* Request: Copy out every one of the following records word for word, leaving out the pictures.

* Input:
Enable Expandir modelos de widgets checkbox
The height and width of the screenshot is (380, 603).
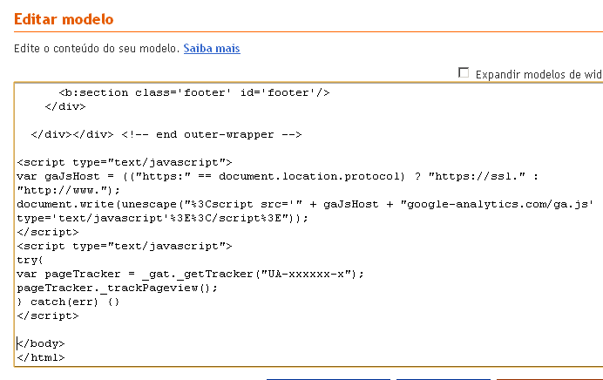pos(464,72)
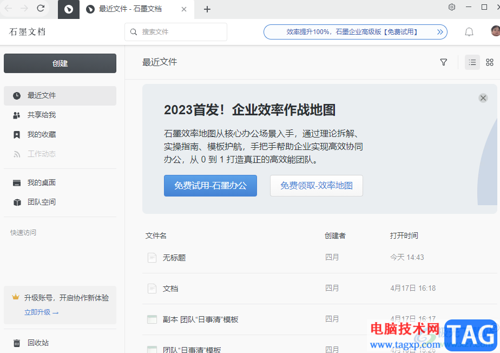Open a new tab with plus icon

pyautogui.click(x=207, y=9)
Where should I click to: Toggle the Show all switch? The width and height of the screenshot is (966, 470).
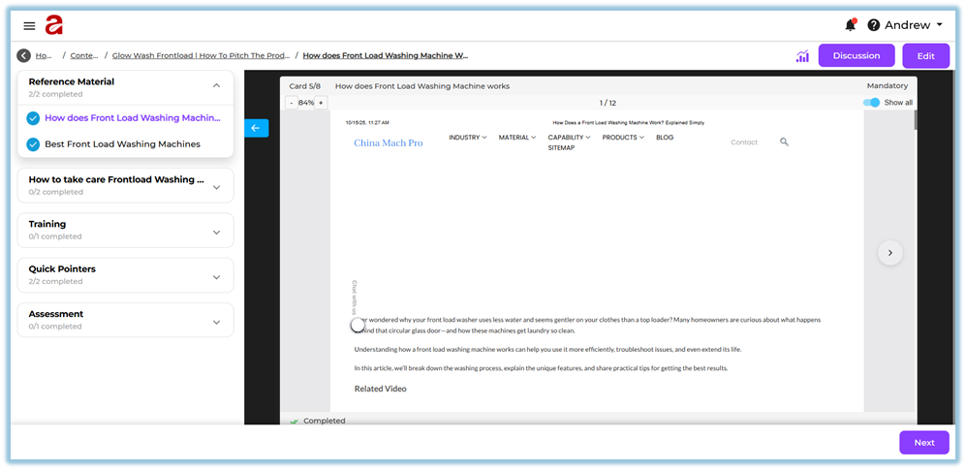pos(872,103)
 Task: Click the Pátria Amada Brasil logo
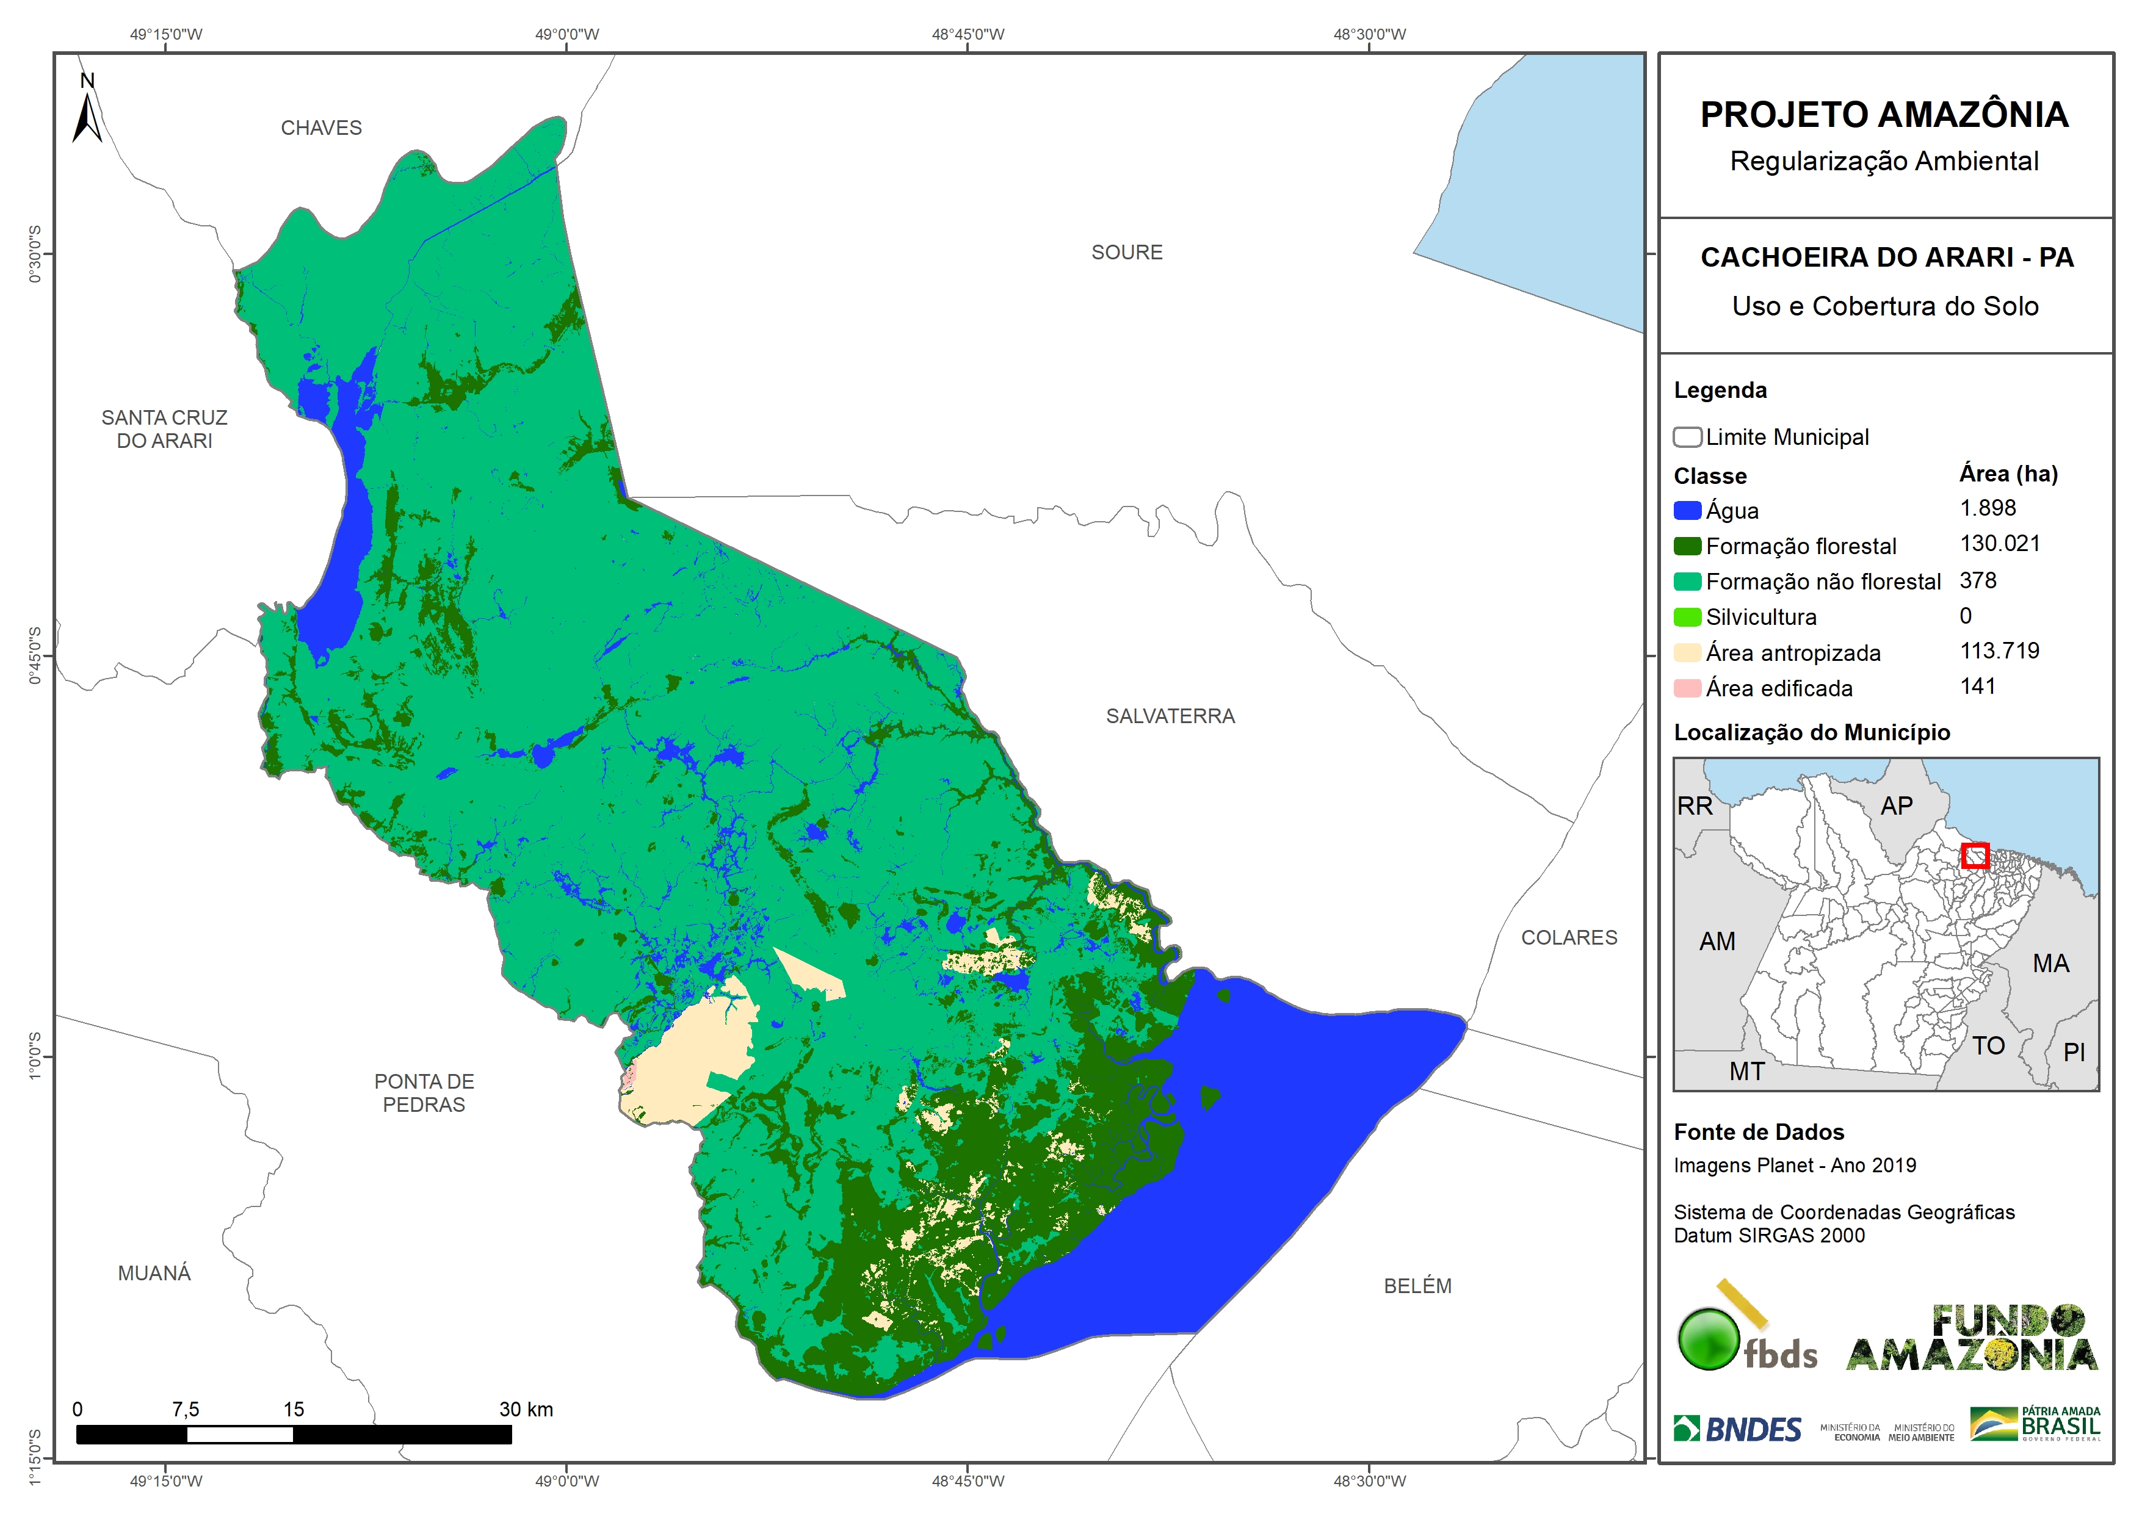pos(2035,1424)
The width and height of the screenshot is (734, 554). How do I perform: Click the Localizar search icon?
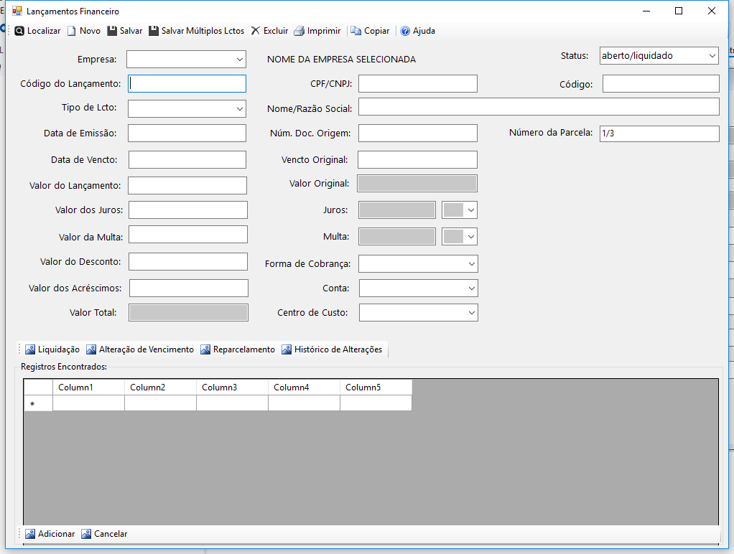(19, 31)
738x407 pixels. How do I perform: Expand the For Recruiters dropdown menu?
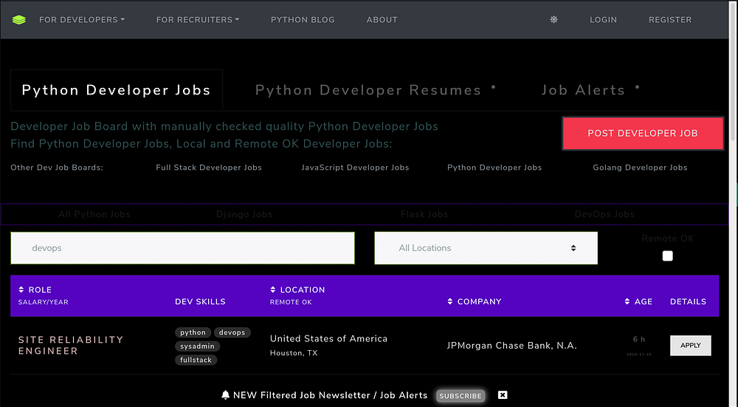click(198, 20)
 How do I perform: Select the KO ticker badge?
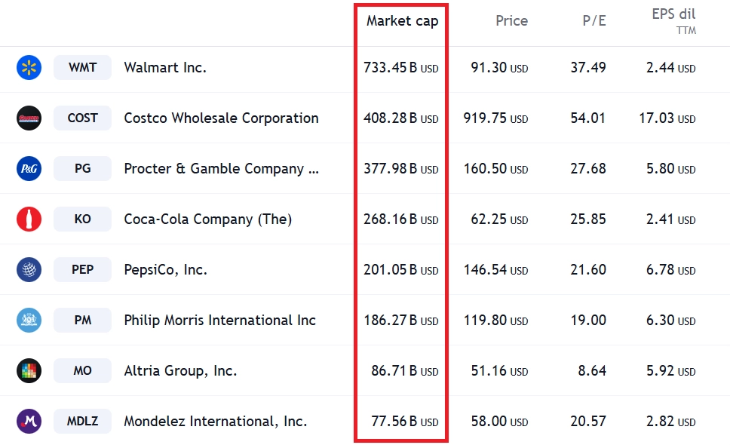[x=82, y=219]
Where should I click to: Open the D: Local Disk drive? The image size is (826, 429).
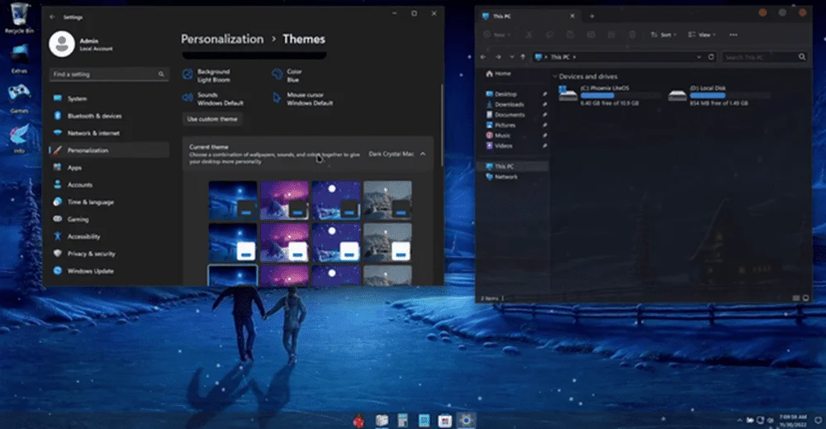pyautogui.click(x=719, y=95)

* Solved problem:
Enable Expandir modelos de widgets checkbox
The height and width of the screenshot is (380, 603).
pos(464,72)
Open a new tab with plus icon

pyautogui.click(x=207, y=9)
Where should I click to: Toggle the Show all switch? The width and height of the screenshot is (966, 470).
pos(872,103)
 Task: Click the Pátria Amada Brasil logo
pos(2035,1424)
The width and height of the screenshot is (734, 554). How do I perform: Click the Localizar search icon?
(19, 31)
738x407 pixels. How do I perform: Expand the For Recruiters dropdown menu?
click(198, 20)
 How do I perform: Select the KO ticker badge?
[x=82, y=219]
Where should I click to: Open the D: Local Disk drive? The image size is (826, 429).
pyautogui.click(x=719, y=95)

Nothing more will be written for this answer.